[Item position entries]
● ● ● ● ●
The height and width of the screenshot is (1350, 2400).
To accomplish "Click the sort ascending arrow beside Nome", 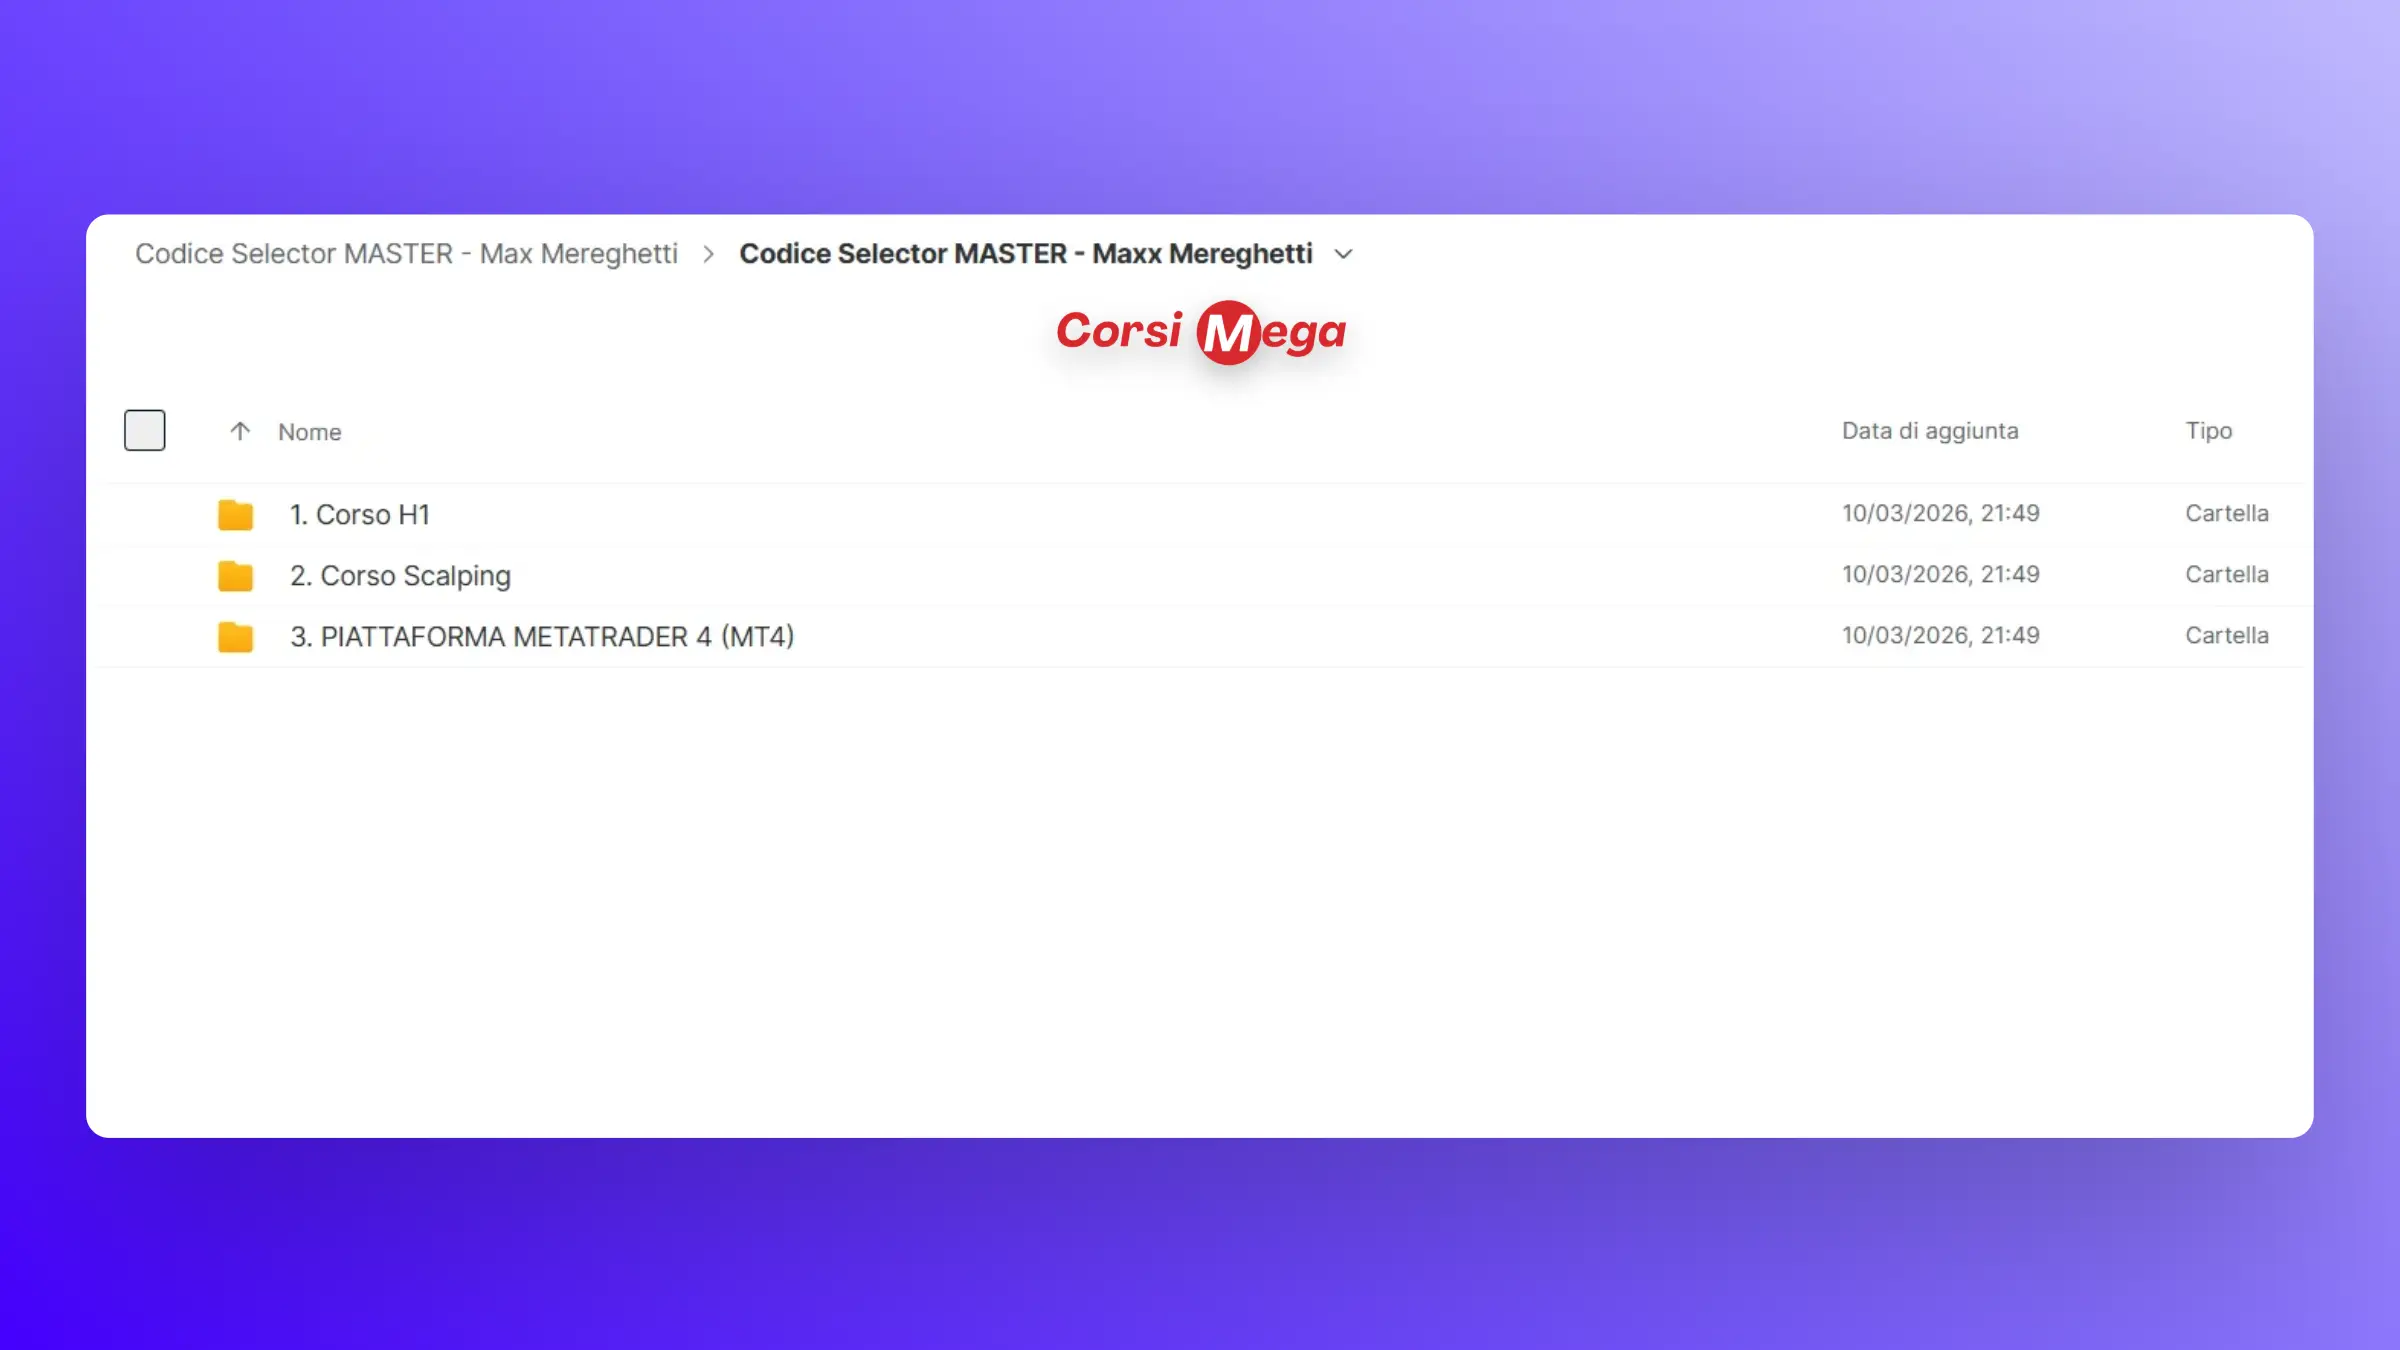I will click(240, 431).
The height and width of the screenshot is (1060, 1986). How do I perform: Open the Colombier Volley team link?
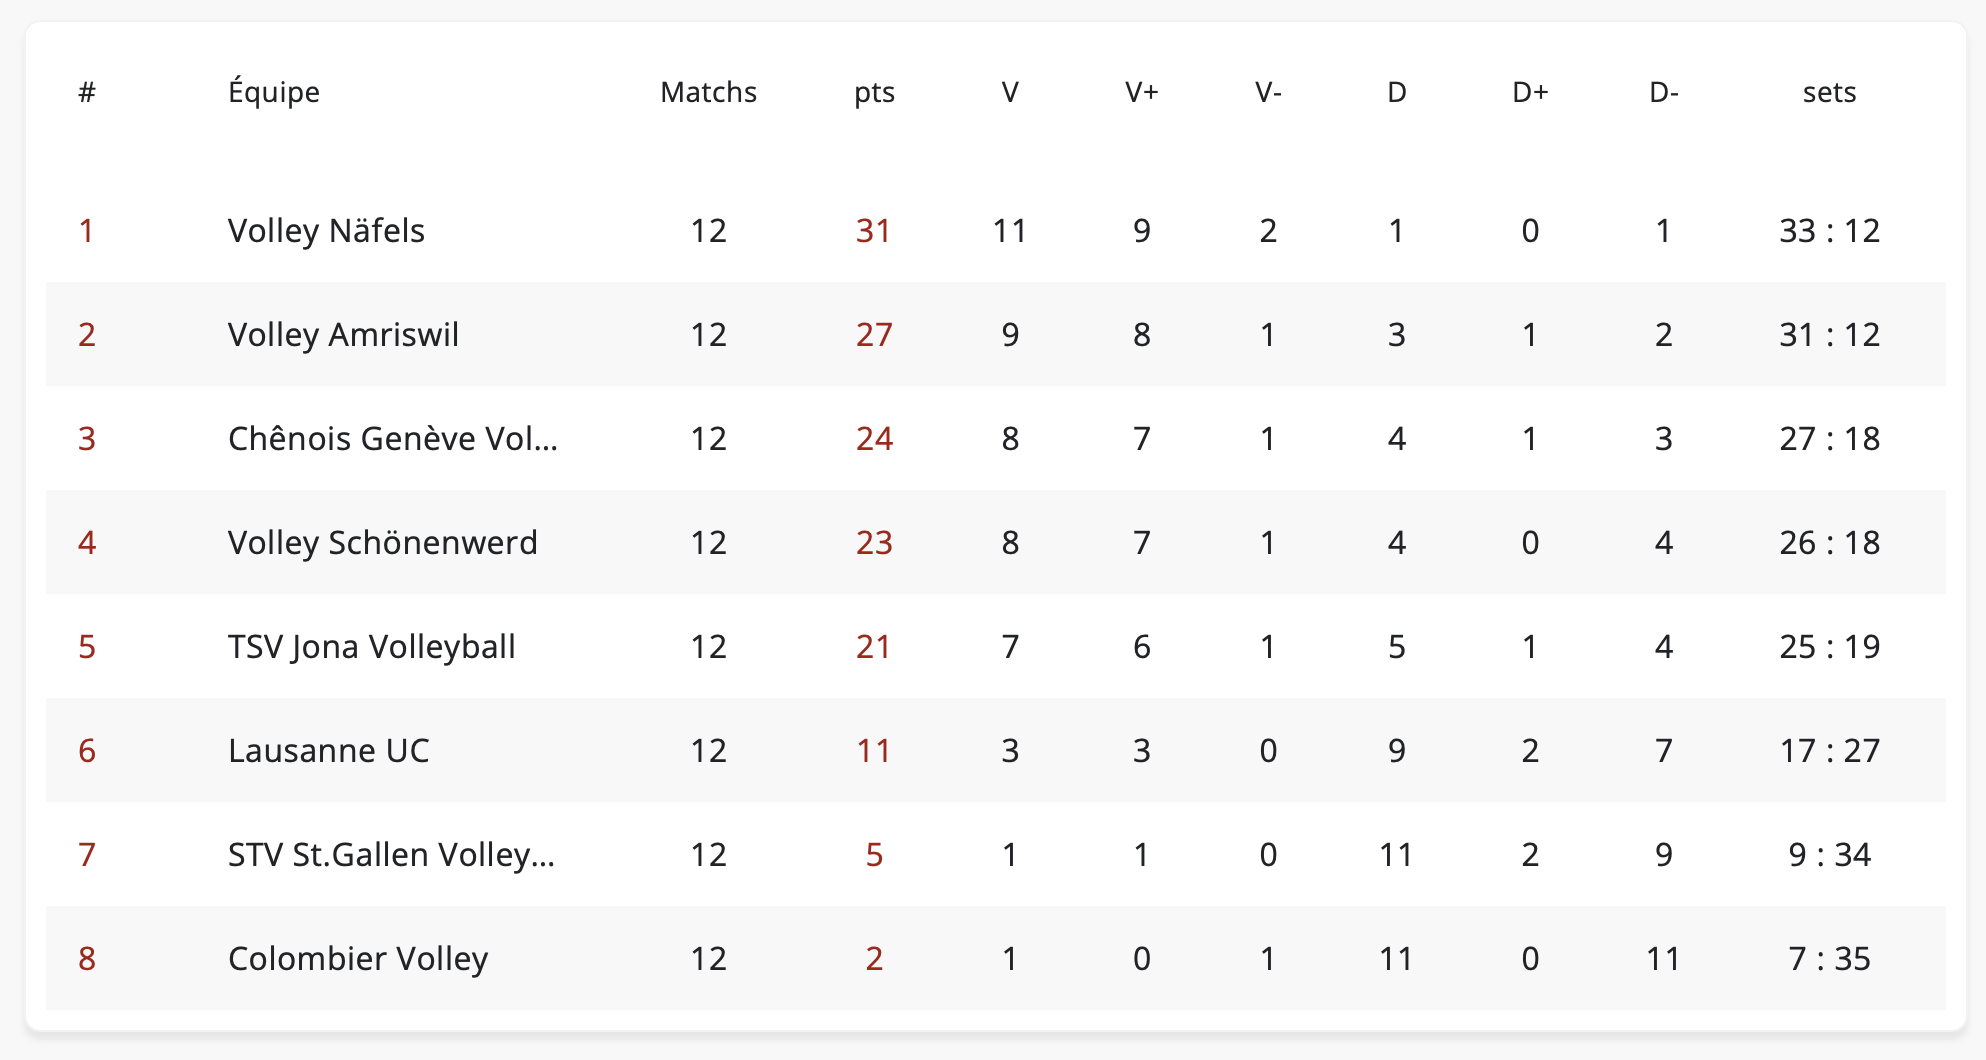(357, 959)
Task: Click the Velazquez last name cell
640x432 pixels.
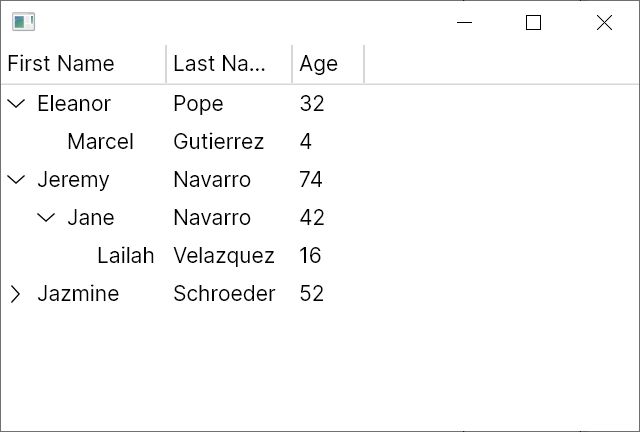Action: (x=223, y=256)
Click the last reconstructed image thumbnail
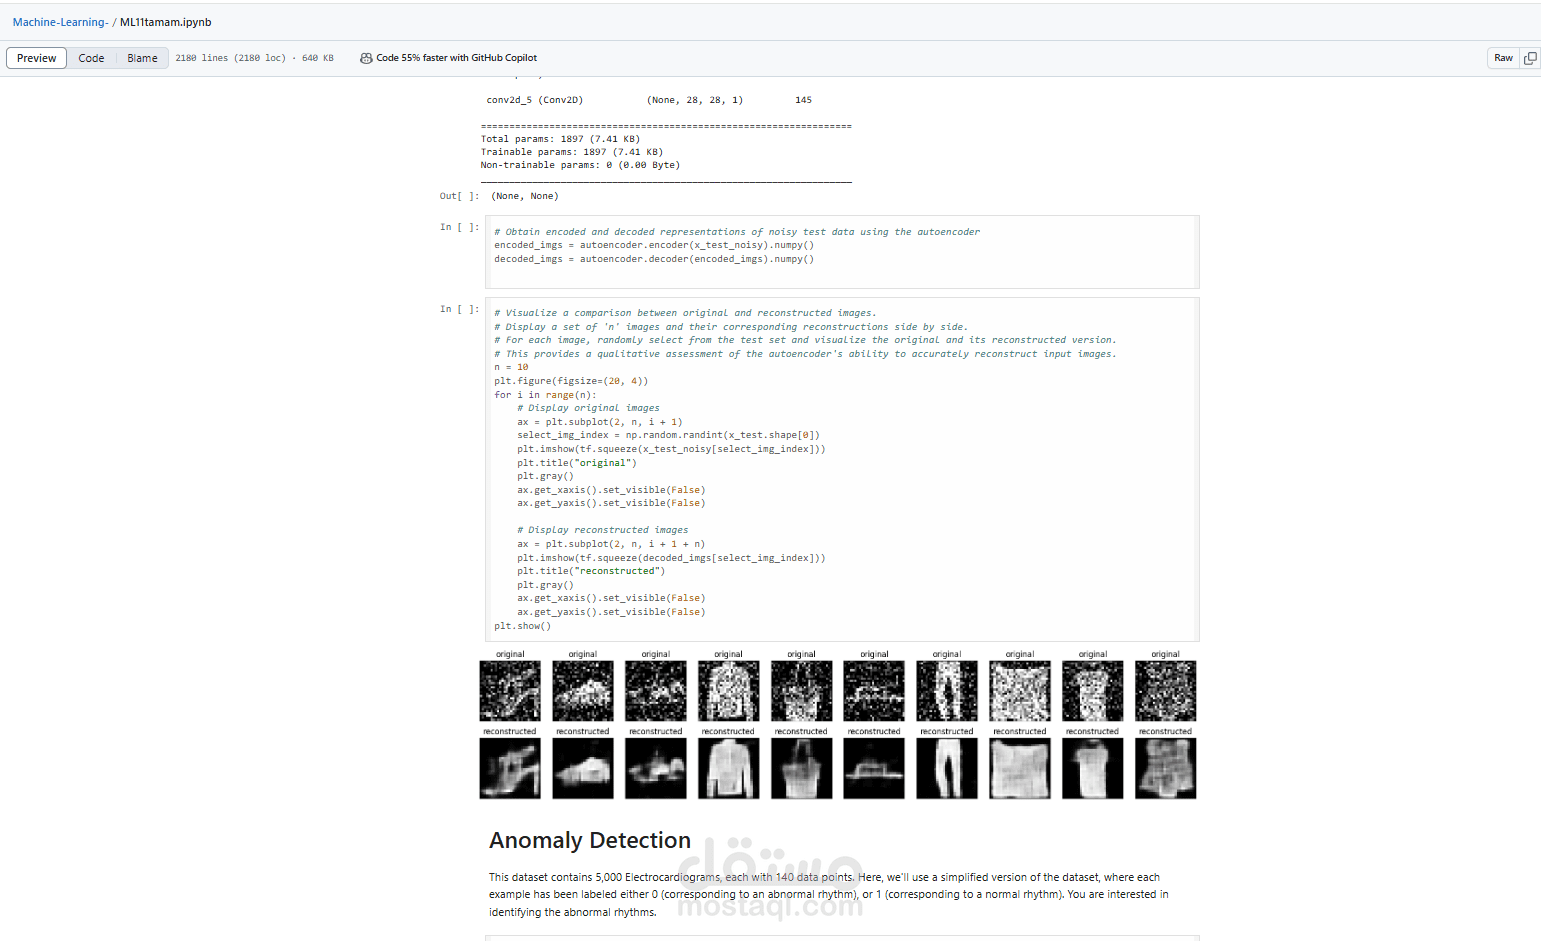This screenshot has width=1541, height=941. point(1165,768)
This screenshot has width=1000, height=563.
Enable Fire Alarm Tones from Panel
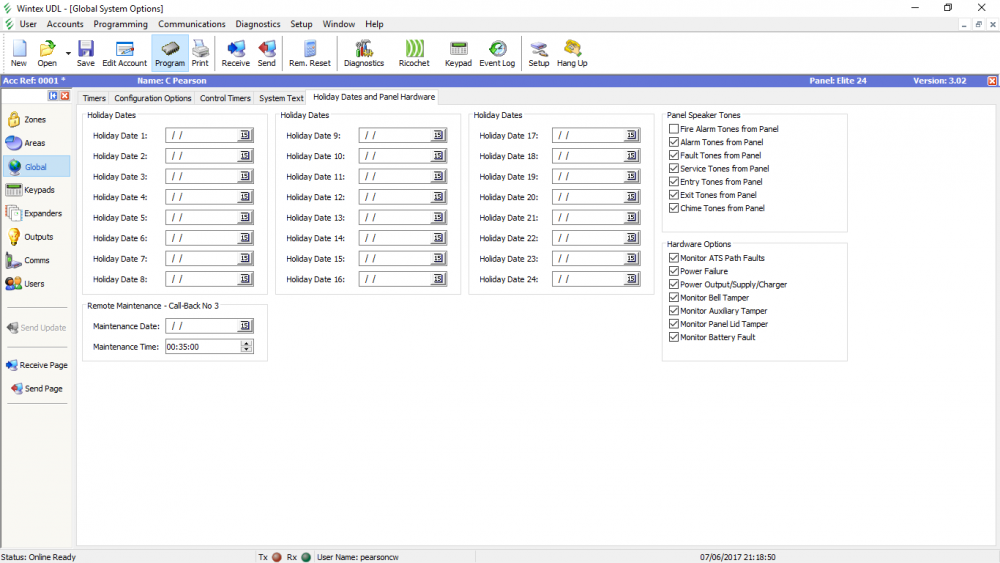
● ● ● ● ●
> [WORK TO DO] Show every line of the records above that contains the word "last", matching its case exactly.

> [WRITTEN RESPONSE]
Task: Click the Velazquez last name cell
Click the last reconstructed image thumbnail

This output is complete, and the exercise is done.